Following the 2010 United States census, the North Carolina General Assembly enacted redistricting plans in 2011 that were later challenged in multiple suits, including by plaintiffs in Cromartie v. Hunt-related litigation and cases invoking the Voting Rights Act of 1965. Plaintiffs alleged violations of the Fourteenth Amendment to the United States Constitution and the Fifteenth Amendment to the United States Constitution as well as statutory claims under the Voting Rights Act of 1965. Decisions from the United States Court of Appeals for the Fourth Circuit and orders from federal judges such as Chief Judge Joseph J. Farnan Jr. led to remedial redistricting. The United States Supreme Court weighed in on related questions in cases including Shaw v. Reno precedent, informing standards on racial gerrymandering and partisan considerations under the Equal Protection Clause.

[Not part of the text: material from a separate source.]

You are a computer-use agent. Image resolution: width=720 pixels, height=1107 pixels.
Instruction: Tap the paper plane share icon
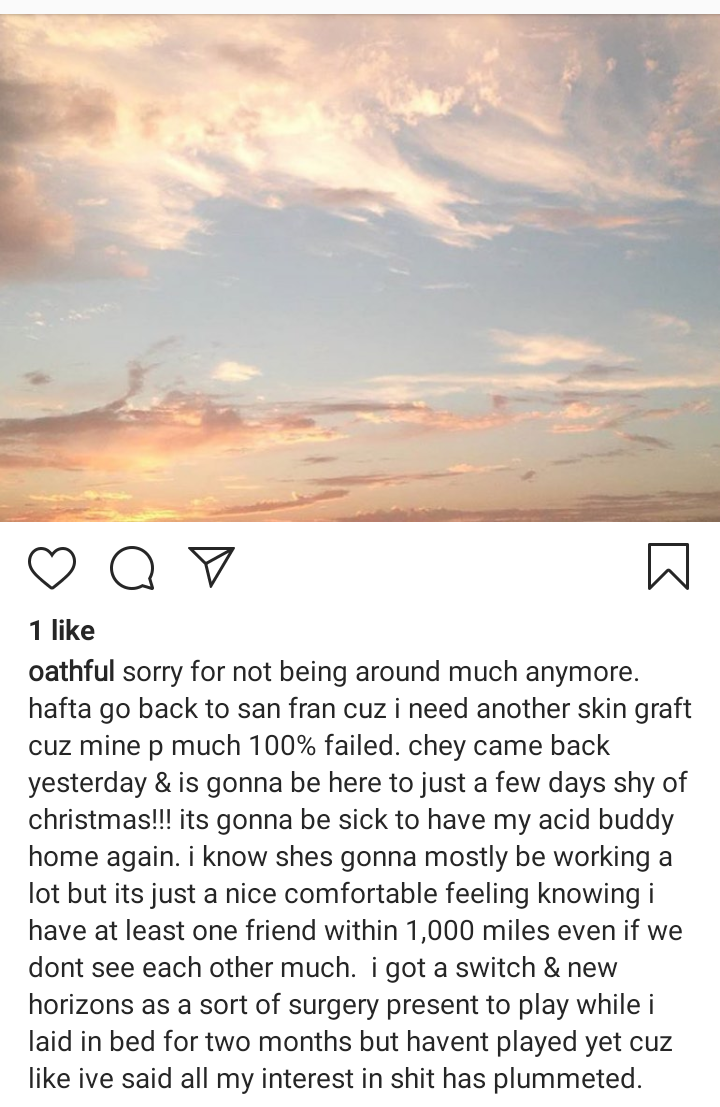pyautogui.click(x=211, y=566)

The 2013 remedial maps were drawn after trial courts found aspects of the 2011 plan unconstitutional or unlawful, prompting the North Carolina General Assembly and special masters appointed by federal courts to prepare revised plans. The revised congressional map altered districts such as the 1st, 12th, and 13th to address racial-majority concerns raised by plaintiffs including the North Carolina NAACP and local advocacy groups. Changes affected communities in the Research Triangle, Charlotte, Raleigh, Wilmington, and the Piedmont region, reshaping incumbents' constituencies like those of G.K. Butterfield, Mel Watt, and Renee Ellmers. The map adjustments were informed by precedents from Vinson v. Thompson-era cases and standards articulated in Miller v. Johnson regarding racial predominance.
Critics alleged that the 2013 maps perpetuated partisan gerrymandering favoring the Republican Party and diluting the voting strength of Democratic Party-leaning constituencies, prompting commentary from organizations such as Common Cause, Brennan Center for Justice, and the League of Women Voters of the United States. Allegations referenced tactics like packing and cracking in districts overlapping Wake County, Mecklenburg County, Guilford County, and Forsyth County. Opponents compared the maps to historical examples considered in Davis v. Bandemer and cited political actors including Pat McCrory, Thom Tillis, and members of the North Carolina General Assembly who supported the plans. Proponents argued compliance with judicial mandates and defended the work of mapmakers influenced by datasets from the United States Census Bureau and political consulting firms linked to committees such as the National Republican Congressional Committee.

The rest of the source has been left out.